Strikes at South Africa’s platinum, gold and coal mines have cost the country millions
The world’s biggest platinum producer, Anglo American Platinum (Amplats), has agreed to reinstate the 12,000 South African miners sacked for taking part in an unofficial strike.
It had agreed to take back the miners if they returned to work by Tuesday, the National Union of Mineworkers said.
South Africa’s mining sector has been hit by a series of wildcat strikes, which have cost millions of dollars.
Dozens of people have been killed in strike-related violence.
The miners were sacked three weeks ago.
“They agreed to reinstate all the dismissed workers on the provision that they return to work by Tuesday,” NUM spokesman Lesiba Seshoka told the Reuters news agency.

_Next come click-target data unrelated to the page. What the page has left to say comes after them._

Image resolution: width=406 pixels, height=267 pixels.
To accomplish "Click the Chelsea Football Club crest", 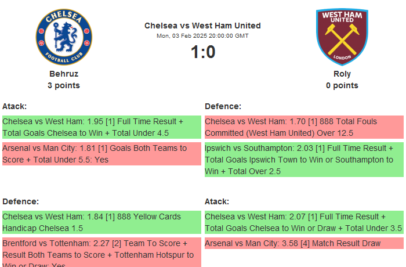I will click(x=64, y=37).
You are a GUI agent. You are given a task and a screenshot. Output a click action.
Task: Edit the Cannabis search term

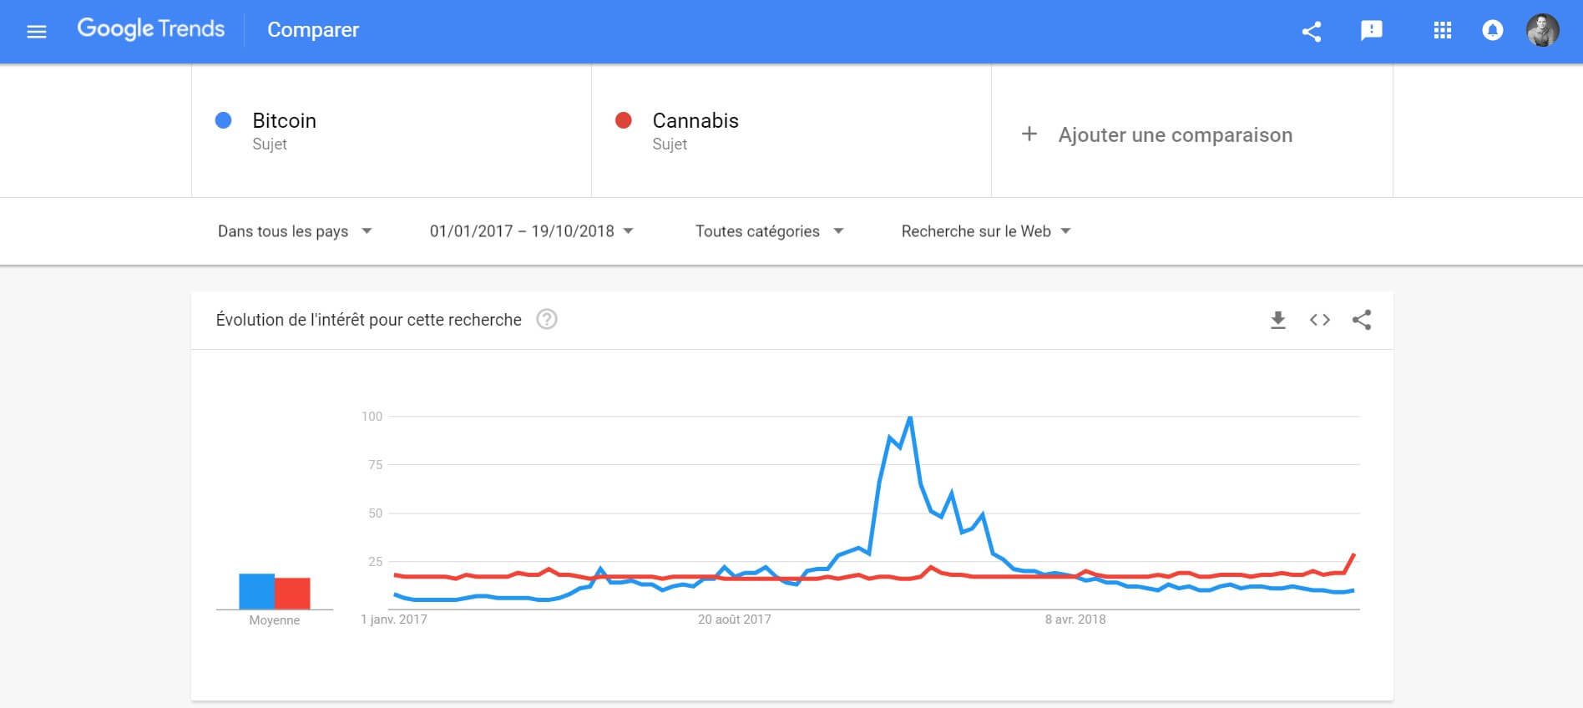tap(695, 121)
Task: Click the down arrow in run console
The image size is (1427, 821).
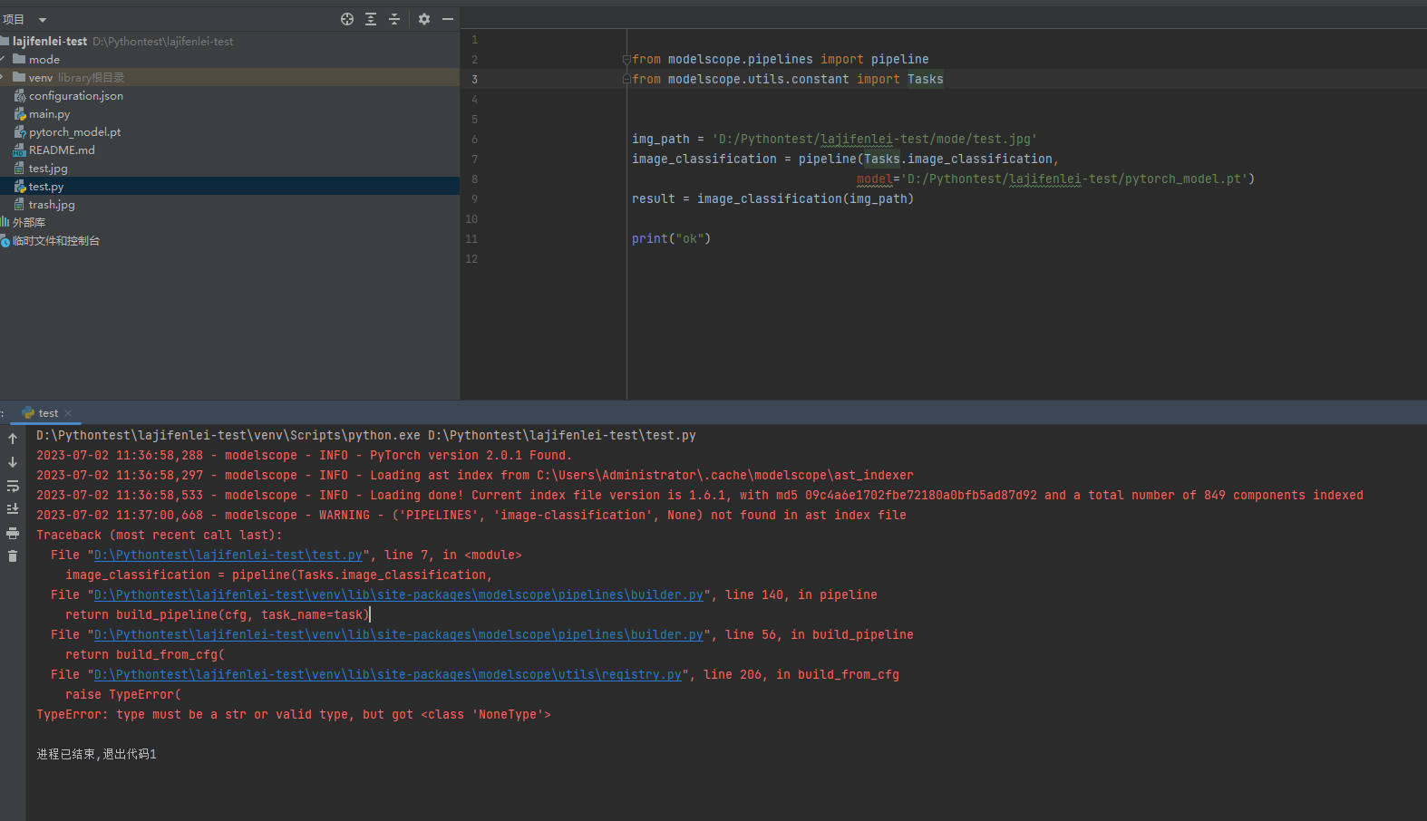Action: (x=13, y=462)
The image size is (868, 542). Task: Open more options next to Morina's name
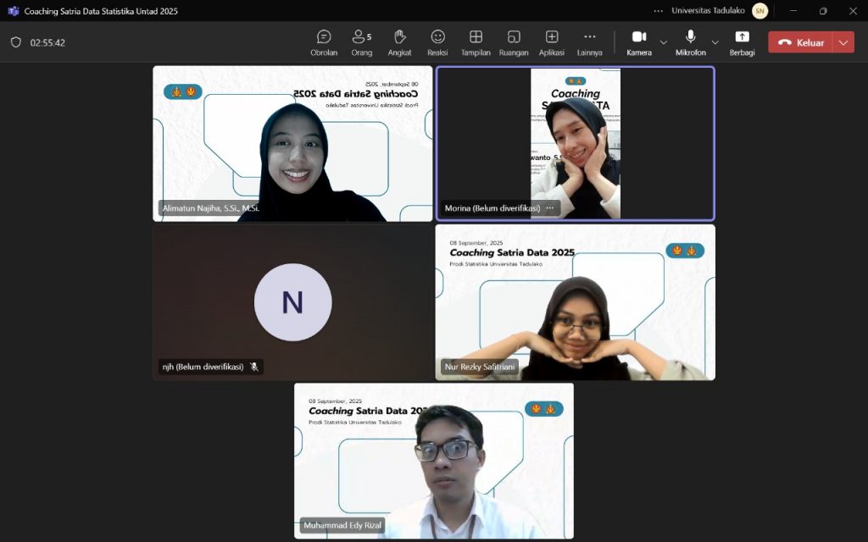(549, 207)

He said he expected workers would return to their posts and “that will mean the end of the strike”.
Amplats said in a statement: “Employees who do not return to work on Tuesday… will remain dismissed and/or be subjected to the illegal strike disciplinary action and will not be eligible for any of the benefits mentioned above.”
The company said it was offering the miners a one-off hardship payment of $230 (£140) to facilitate their return.
Calm may now be returning, with many mining companies agreeing to higher wage demands, but in the longer term, more miners are likely to be laid off, says the BBC’s Andrew Harding in Johannesburg.
And while the unrest has shaken the authorities here, there is no sign that it has prompted the sort of radical steps many are calling for, our correspondent adds.
Strikes at South Africa’s platinum, gold and coal mines are estimated to have cost the country more than $1bn.
More than 40 people died in violent clashes between police and striking workers at a platinum mine in August.
South Africa is one of the world’s biggest producers of precious metals.
Analysts say workers across the industry are disaffected with the NUM and other mainstream unions, regarding them as too close to the employers.
The workers had been demanding 6,000 rand ($1,800; £1,100) in monthly pay, more than three times their current average salary.